### PROBLEM DETAILS
Could you give again exactly, and only, the lines from the one holding "Task: Select Not Equal comparison option" through the end of the data, both ends included, with pictures left out?

[Pixel coordinate grounding data]
-- -- --

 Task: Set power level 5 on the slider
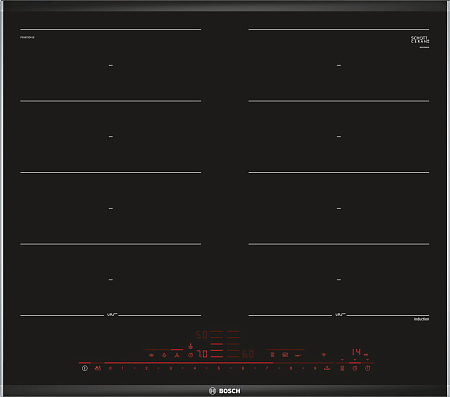coord(219,368)
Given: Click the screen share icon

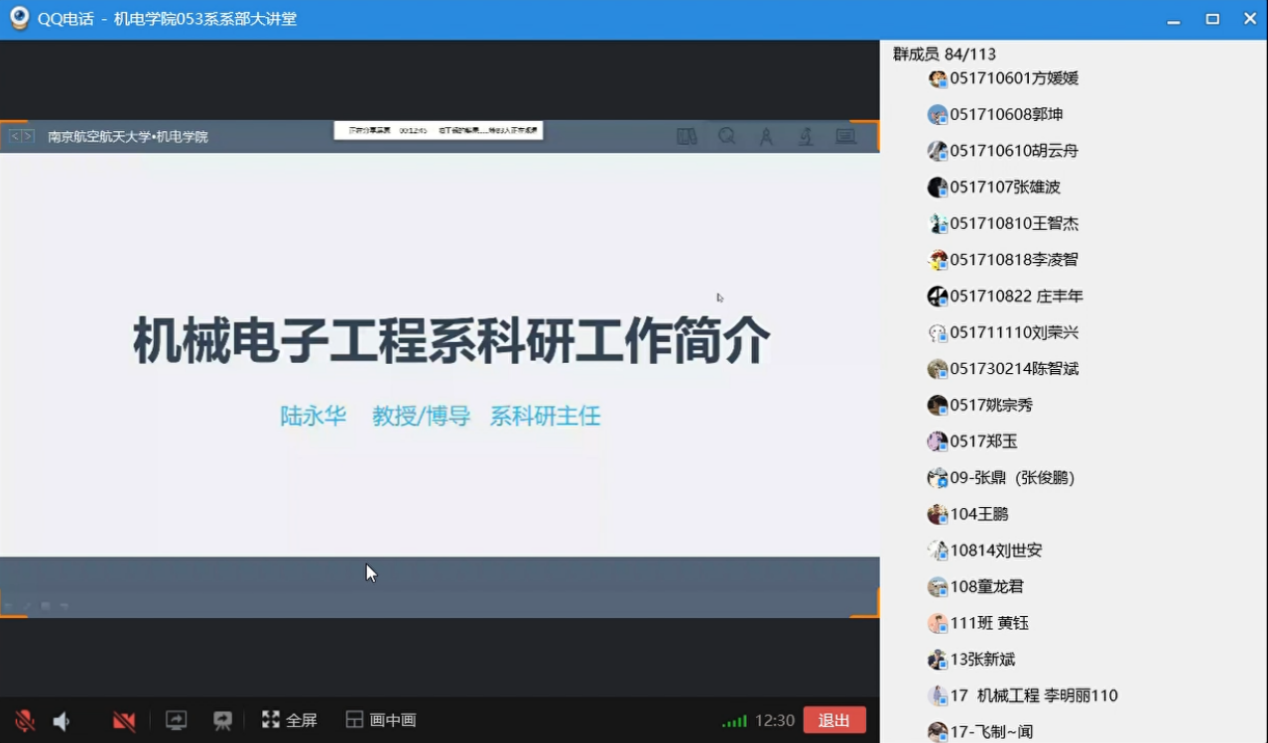Looking at the screenshot, I should [x=176, y=721].
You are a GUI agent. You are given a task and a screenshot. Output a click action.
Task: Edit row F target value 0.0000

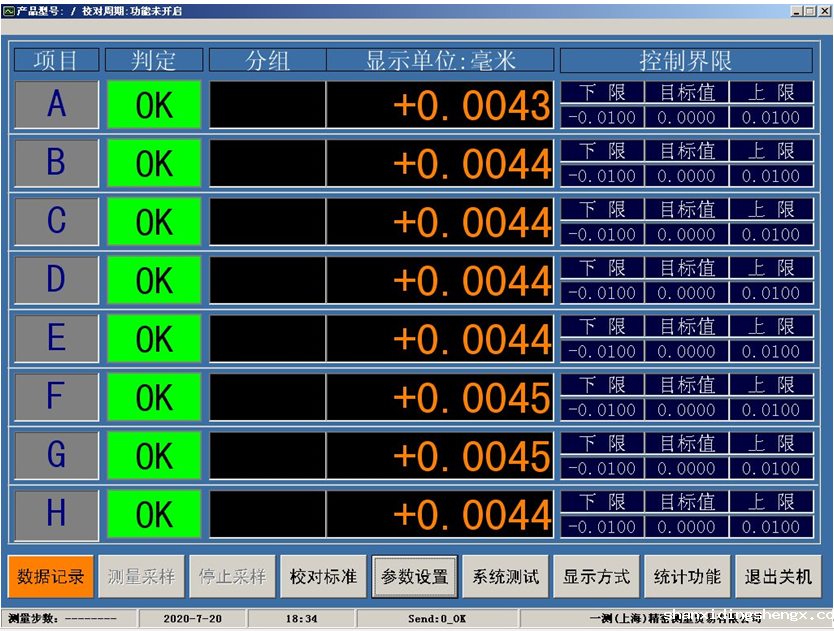(x=686, y=410)
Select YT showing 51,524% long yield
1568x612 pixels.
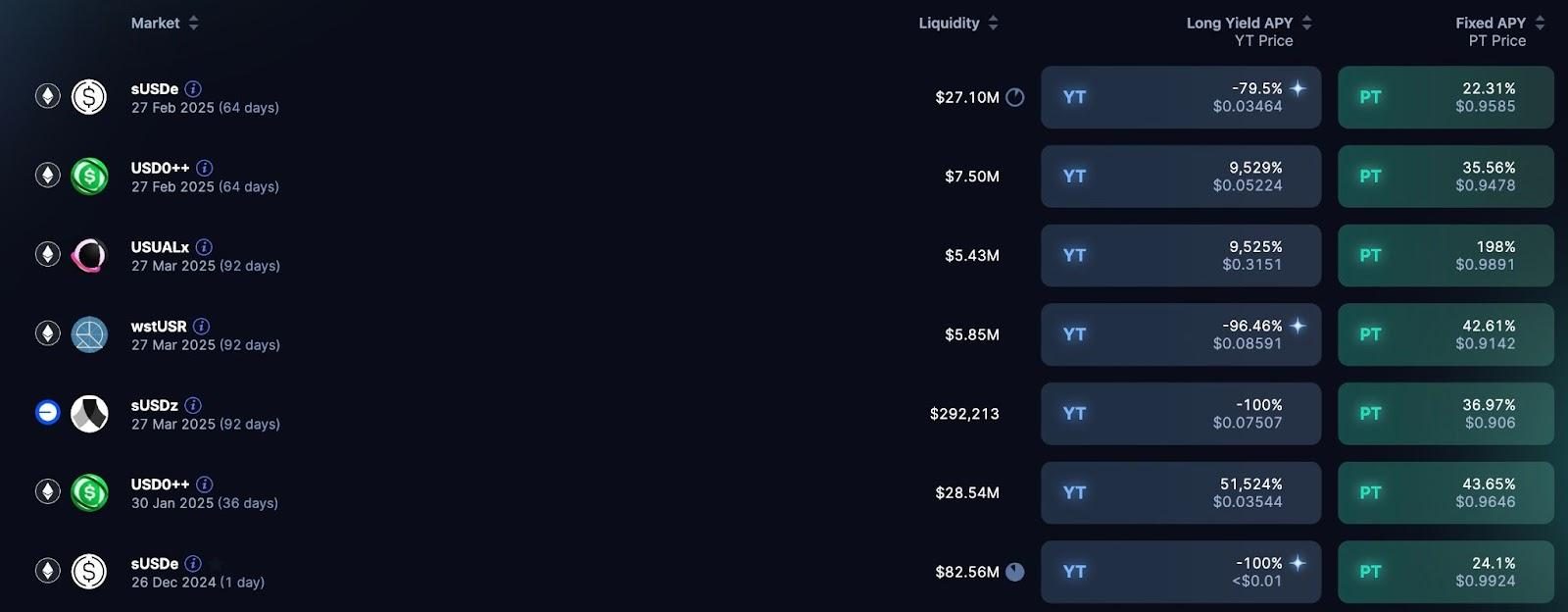(x=1180, y=492)
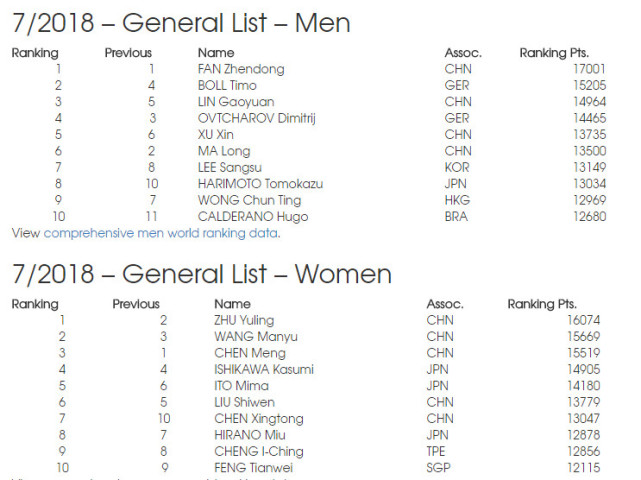Click ranking points 17001
This screenshot has width=641, height=480.
[x=589, y=69]
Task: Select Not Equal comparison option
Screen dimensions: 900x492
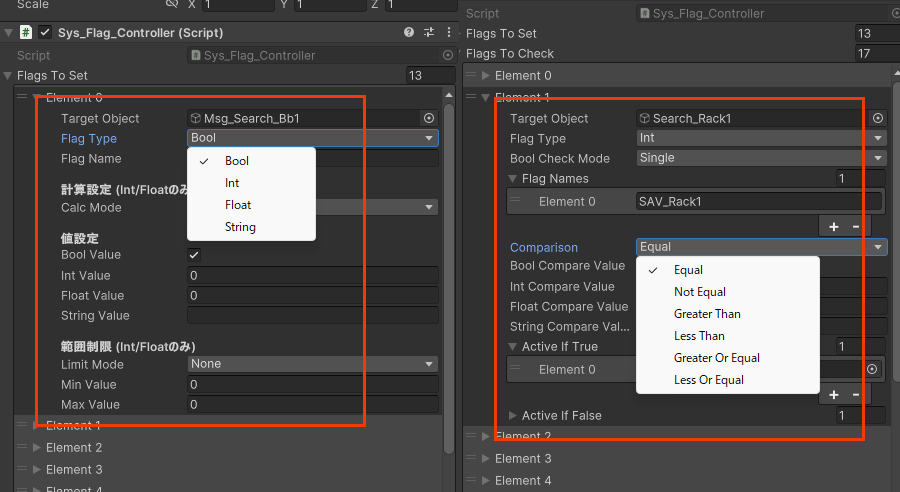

-- -- --

### RESULT FOR THIS EXERCISE
Task: Select Not Equal comparison option
Screen dimensions: 900x492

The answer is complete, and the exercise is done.